Now, the point I will continue to argue is that you make no distinction between pulling a feeding tube and pulling a ventilator. Au contraire, my friend, and here’s why: the difference is between CAUSING death and ALLOWING death, and that is a huge difference, in my mind. People may live indefinitely without breathing assistance; pulling THAT plug MAY very well end in a person’s death, but it need not necessarily. Withholding food will CAUSE death in 100% of the cases in which it is tried. A ventilator is not REQUIRED for life; food and water ARE. Medicine is not required for life, and so withdrawing medication would not, per se, cause death—even though in some circumstances, withdrawing medication would allow it. There are any number of devices that can prolong life, but that, in normal circumstances, are not necessary for life to continue. There is a point in some people’s lives where questions have to be answered about keeping some of these devices attached; these questions turn, it seems to me, on whether they serve to prolong life or to prolong DEATH. On the other hand, keeping nourishment and hydration going enables a person to live as long as other organs keep functioning. The whole Terri Schiavo (and now Mae Magourik) thing is about the difference between passive euthanasia—with which many, myself included, agree—and active euthanasia, the taking of actions that can lead to no other end than the causation of death.

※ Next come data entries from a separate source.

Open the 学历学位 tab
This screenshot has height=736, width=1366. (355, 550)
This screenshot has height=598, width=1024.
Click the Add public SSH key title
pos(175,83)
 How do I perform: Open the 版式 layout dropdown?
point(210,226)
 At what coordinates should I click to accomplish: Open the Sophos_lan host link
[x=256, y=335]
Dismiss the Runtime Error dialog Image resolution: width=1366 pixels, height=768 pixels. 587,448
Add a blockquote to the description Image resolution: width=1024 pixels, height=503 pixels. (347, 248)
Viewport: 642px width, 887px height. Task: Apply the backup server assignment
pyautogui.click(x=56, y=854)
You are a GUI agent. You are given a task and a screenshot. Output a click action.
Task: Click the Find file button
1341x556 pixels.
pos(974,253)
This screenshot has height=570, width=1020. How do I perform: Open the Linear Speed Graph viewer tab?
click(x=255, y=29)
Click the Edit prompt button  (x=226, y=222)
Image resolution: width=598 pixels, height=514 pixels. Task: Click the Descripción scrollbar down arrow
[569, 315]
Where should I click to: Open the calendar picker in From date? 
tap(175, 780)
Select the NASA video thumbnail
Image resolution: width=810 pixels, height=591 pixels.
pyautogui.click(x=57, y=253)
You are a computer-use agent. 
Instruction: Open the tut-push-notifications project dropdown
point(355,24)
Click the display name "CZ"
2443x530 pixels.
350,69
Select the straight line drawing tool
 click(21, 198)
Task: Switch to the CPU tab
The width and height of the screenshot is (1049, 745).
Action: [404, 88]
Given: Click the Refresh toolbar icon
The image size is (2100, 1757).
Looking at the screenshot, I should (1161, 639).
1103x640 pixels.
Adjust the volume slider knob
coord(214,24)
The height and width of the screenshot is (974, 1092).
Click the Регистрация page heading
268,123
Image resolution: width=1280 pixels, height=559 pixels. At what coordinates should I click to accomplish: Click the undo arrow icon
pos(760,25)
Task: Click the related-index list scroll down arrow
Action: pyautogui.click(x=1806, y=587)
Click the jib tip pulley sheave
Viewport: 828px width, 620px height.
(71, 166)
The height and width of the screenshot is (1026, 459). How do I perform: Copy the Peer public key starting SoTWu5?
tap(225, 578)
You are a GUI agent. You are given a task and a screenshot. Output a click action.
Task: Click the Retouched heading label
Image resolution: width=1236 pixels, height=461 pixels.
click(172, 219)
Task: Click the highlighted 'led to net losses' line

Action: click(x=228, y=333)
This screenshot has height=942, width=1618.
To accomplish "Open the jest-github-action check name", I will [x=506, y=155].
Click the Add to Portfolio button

April 13th, 2005 at 11:08 am
Christian Carnival LXIV
The 64th Christian Carnival (yes, I know I’m a week behind, but I’ve had a particularly busy week) is at Proverbs Daily, with a nice topical categorization in terms of particular proverbs. My Intermediate State is there, and it’s consciously…
April 21st, 2005 at 11:52 am
You must gave received all of your information regarding the terri schiavo saga through the news media. There were also over 10 disability rights organizations and several prominent Democratic/liber voices who couldn’t get two second on prime time if they had gone to the podium naked.
These people had serious issues with Terri Schiavo’s circumstances and they are as follows:
She was awarded 1.4 million dollars by a jury for treatment and therapy. Court records indicate NONE of those funds were expended to that purpose. Court records indicate $350,000 of those funds were expended to litigate her death.
She was sentenced to death without representation. The closest representation was the guardians ad litem, both of whose recommendations for further investigation of her wishes were dismissed by the court.
She was placed in a hospice for five years without a terminal illness. Hospice laws, policies and procedures require a terminal diagnosis and short life expectancy prognosis. A hospice is equipped to assist the dying. It is not equipped or purposed to provide for the living – the disabled living.
Terri Schiavo was declared indigent at some point during that time. Taxpayers funded her stay at a facility not purposed to her needs.
Thus, there is now legal precedence to obtain a jury award for one ostensible purpose and use it for another. Treatment and therapy to disabled individuals who have funds allocated for that purpose can be denied by guardianship powers in complete disregard of the disabled individuals entitlement to those treatments and therapies. Laws and guidelines regarding appropriate facility placement have been ignored, thus making them ineffective. Furthermore, erroneous placement can be at taxpayer expense.